His welfare organization has a fleet of over 500 ambulances, which are manned by volunteers and equipped with first-aid boxes, oxygen cylinders and stationed at over 150 Chhipa Ambulance centers in prominent and vital places, on various city road roundabouts and near government hospitals across Karachi city and other regions of Pakistan, for providing immediate help and assistance to the needy, sick, suffering people and emergency patients.

The 1987 Karachi car bombing at Bohri Bazaar led Ramzan Chhipa to found Chhipa Welfare Association.

In late January 2025, Chhipa provided shelter and support to American Onijah Robinson who became an Internet phenomenon after travelling to Pakistan in a failed attempt to marry a Pakistani man she met online.

==Awards ==
- On 23 March 2013, Sindh Governor Dr Ishrat Ul Ebad Khan conferred Sitara-e-Imtiaz (Star of Excellence) to Ramzan Chhipa for his social welfare work.

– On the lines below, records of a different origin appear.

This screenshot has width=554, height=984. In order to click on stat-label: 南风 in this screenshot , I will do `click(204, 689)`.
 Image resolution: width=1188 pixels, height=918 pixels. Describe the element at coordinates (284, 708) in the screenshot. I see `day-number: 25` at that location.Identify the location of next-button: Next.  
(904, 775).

- On 22 June 2013, Ramzan Chhipa received the Gold Medal by the Federation of Pakistan Chambers of Commerce & Industry (FPCCI) Achievement Award for his work with the Chhipa Welfare Association.

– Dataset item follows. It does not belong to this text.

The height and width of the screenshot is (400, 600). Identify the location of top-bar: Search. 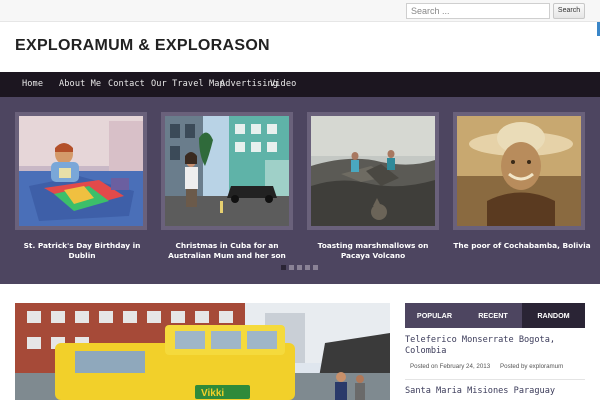
(300, 11).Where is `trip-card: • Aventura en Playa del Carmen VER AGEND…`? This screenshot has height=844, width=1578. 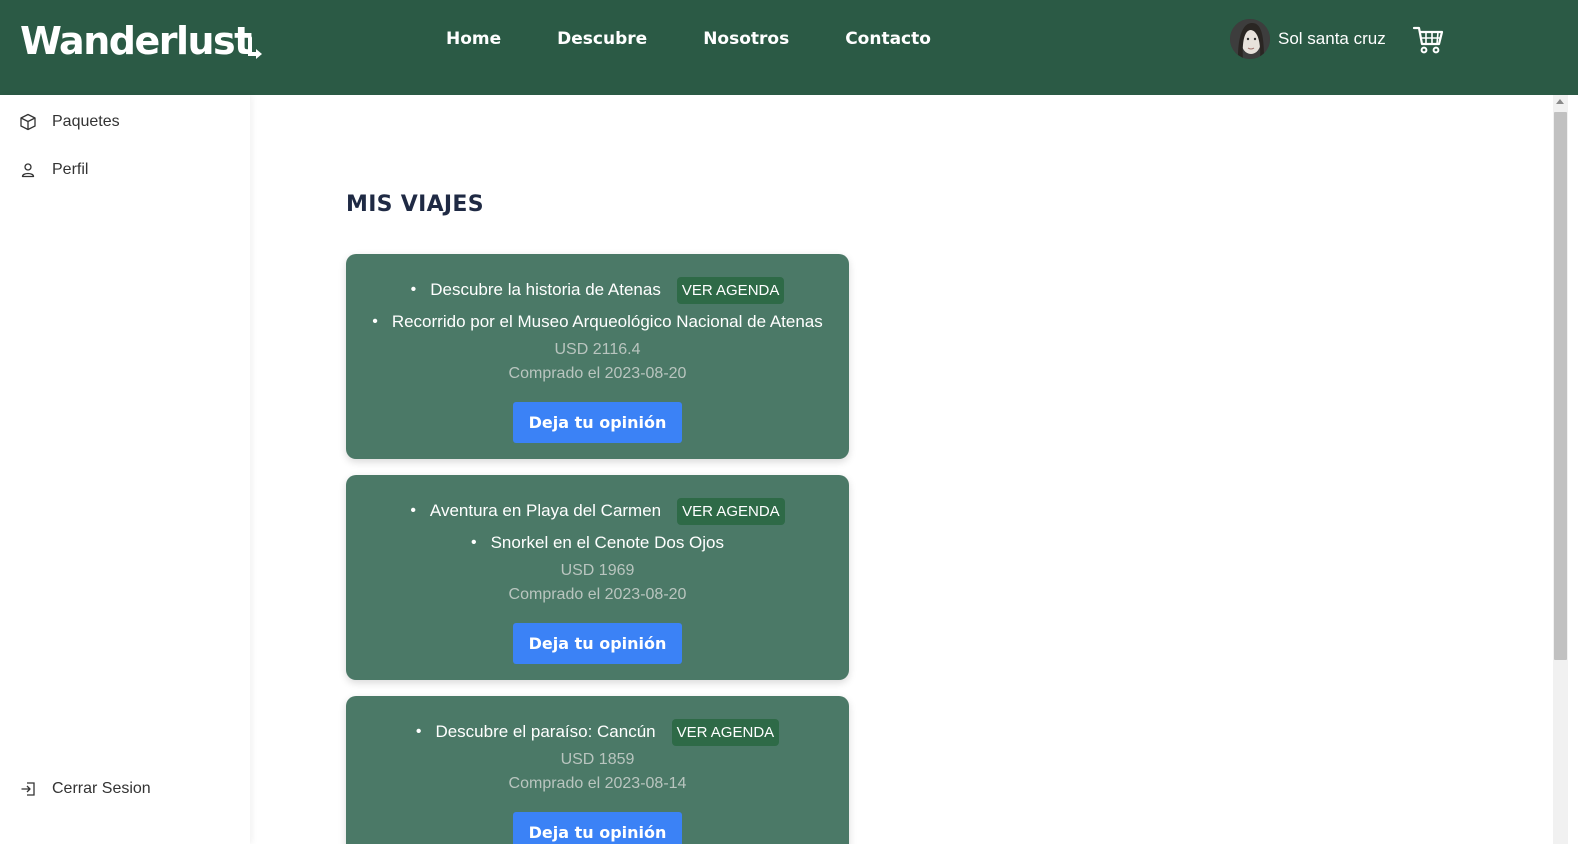
trip-card: • Aventura en Playa del Carmen VER AGEND… is located at coordinates (598, 578).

- On 16 March 2016, Karachi Press Club had enrolled eminent social worker and patron-in-chief of Chhipa Welfare Association Ramzan Chhipa as Honorary Member Ship of Press club in recognition to his astounding services in the social sector.
- On 14 November 2014, Honorary Doctor of Letters degree by the University of Karachi and Governor of Sindh to Ramzan Chhipa for his Social Welfare Services in 2014.
- On 16 September 2014, Karachi Metropolitan Corporation Names 4000 to 16000 road as "MUHAMMAD RAMZAN CHHIPA ROAD" in Korangi.
- On 14 August 2016, The Federal Urdu University presented an Award "Nishan-e-Sipas" to emanate Social Worker Ramzan Chhipa to the 69th Independence Day of Pakistan.
- On 4 July 2020, Prime Minister Imran Khan presented an Award of COVID-19 to Ramzan Chhipa for the service for fight against in COVID-19.
- On 8 May 2021, "Comendition Award" was presented to Ramzan Chhipa as a validation to the Humanatarion Service during COVID-19.
- On 18 February 2022, Punjab Governor Chaudary Muhammad Sarwar, on Friday has conferred "Governor Award" upon Ramzan Chhipa emanate social activist for there outstanding services in serving humanity.
- On 8 August 2023, "Development leadership Award" Mr Ahsan Iqbal awarded the accolade to Ramzan Chhipa.
- On 23 December 2023, Award by FPCCI.To Ramzan Chhipa in recognition of his outstanding social and welfare services to Pakistan and humanity.
- Hilal-e-Imtiaz (Crescent of Excellence) Award by the President of Pakistan in 2023.